Having observed various relationships over time, I’ve pinpointed behaviors that can lead to issues in marriage. Here’s a look at what Cheddar and I consciously choose not to do:
- We don’t assign blame. When life gets chaotic—be it due to household messes, children’s behavior, or financial stress—it’s tempting to point fingers. However, we recognize that we’re a team, and shifting blame only creates distance. We prefer to tackle challenges together.
- We avoid mind games. We communicate openly and honestly, expressing our thoughts directly. There’s no need for manipulation or passive-aggressive behavior. I’ve seen couples engage in exhausting mind games, and we prefer a straightforward approach—always with kindness.
- We don’t read between the lines. Our transparent communication means we don’t have to guess each other’s feelings. Early on, we learned the importance of clarifying any uncertainties. If we’re unsure, we simply ask rather than assume motives.
- We don’t hold onto grudges. Neither of us is inclined to nurse grievances. When something bothers us, we talk it out and move on. Holding grudges is counterproductive and only leads to resentment.
- We don’t criticize each other to outsiders. Venting about your spouse to friends can harm your relationship. While it’s fine to seek support, we refrain from airing grievances that could undermine our bond.
- We don’t share every thought. We believe in discernment; not every thought needs to be voiced. I avoid sharing things that might cause unnecessary worry for Cheddar, and I know he does the same. It’s healthy to maintain some personal space.
- We don’t indulge in jealousy.
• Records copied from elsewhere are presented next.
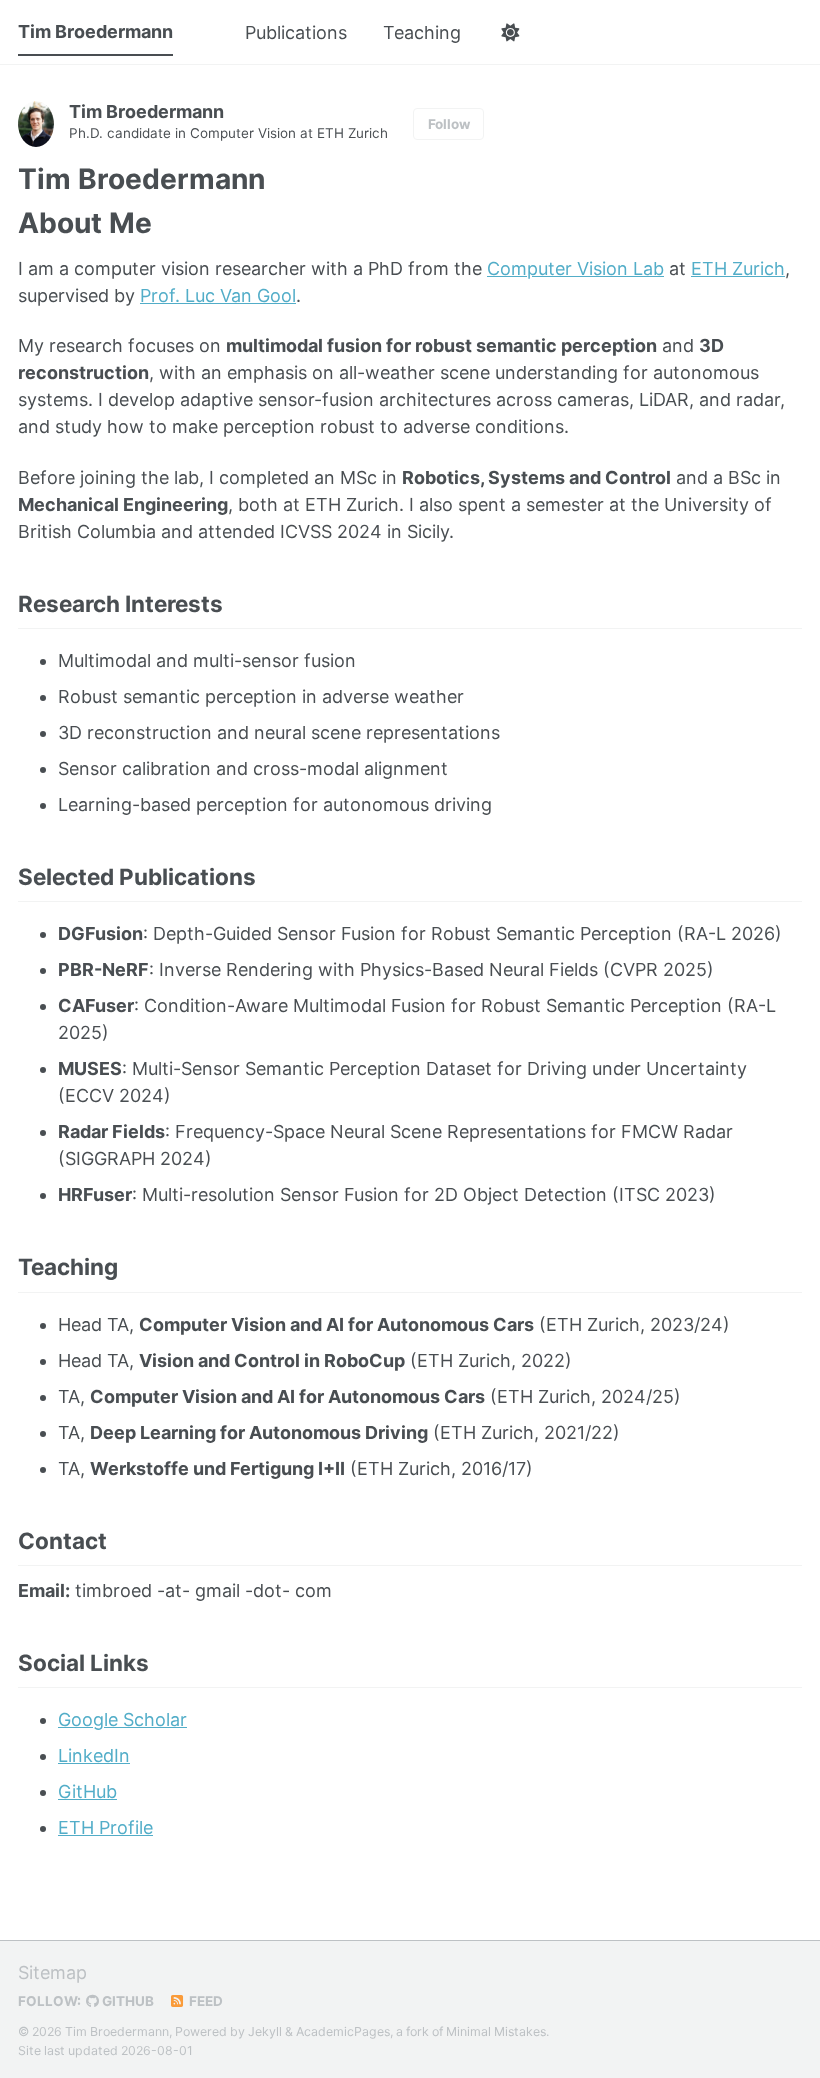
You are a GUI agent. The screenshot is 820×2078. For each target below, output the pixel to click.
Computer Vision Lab (575, 268)
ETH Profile (105, 1827)
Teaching (422, 32)
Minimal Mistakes (496, 2031)
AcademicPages (343, 2031)
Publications (296, 32)
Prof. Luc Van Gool (218, 295)
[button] (509, 33)
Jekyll (265, 2031)
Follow (449, 124)
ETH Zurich (738, 268)
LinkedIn (94, 1755)
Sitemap (52, 1972)
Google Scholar (122, 1719)
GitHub (87, 1791)
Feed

Cheddar admires certain celebrities, and I have my own crushes. We trust each other completely, allowing openness without insecurity. Jealousy stems from doubt, and we have no reason to feel that way.
- We don’t expect each other to fulfill every need. While we support each other, we understand the importance of outside friendships and personal time. Relying on one person for everything is unrealistic and can lead to disappointment.
- We don’t allow life or kids to overshadow our marriage. This can be challenging, especially with small children. Yet, we prioritize our relationship, checking in with one another to ensure we stay connected and aligned.
- We don’t downplay or exaggerate physical intimacy. It’s crucial, but we maintain a balanced perspective on its role in our marriage.
- We don’t overlook each other’s love languages. Understanding how we each prefer to express love—whether through acts of service or physical touch—allows us to nurture our bond effectively. This knowledge empowers us to cater to each other’s needs meaningfully.
- We don’t take each other for granted. I appreciate Cheddar’s efforts as a partner and father, just as he acknowledges my work at home. Expressing gratitude reinforces our partnership.
- We don’t dwell on flaws. We recognize that neither of us is perfect, but we focus on the positive aspects of each other instead of fixating on imperfections.
- We don’t engage in fighting. We may have disagreements or bicker, but we’ve never had a full-blown fight. Our disagreements are handled calmly and respectfully. If we ever reach that point, it would indicate deeper issues.
- We don’t take ourselves too seriously. A sense of humor is vital to our relationship. We share laughs over silly moments, movie quotes, and lighthearted teasing, which keeps our connection strong.
- We don’t believe marriage should be a struggle, nor do we consider separation an option. While marriage isn’t always easy, it should be a source of joy and support. If challenges arise, we’re committed to seeking help together rather than giving up.
We’re not perfect, but our relationship is pretty fantastic. Here’s to another 16 years and beyond! For those interested in enhancing fertility, check out this article. If you’re curious about costs related to IVF, this source provides valuable insights. Additionally, for more information on pregnancy and home insemination, this Wikipedia page is an excellent resource.
Summary
This article discusses 16 actions that Cheddar and I consciously avoid to maintain a happy marriage, focusing on communication, trust, and appreciation. By steering clear of negativity and prioritizing our relationship, we’ve enjoyed a fulfilling partnership for 16 years and look forward to many more.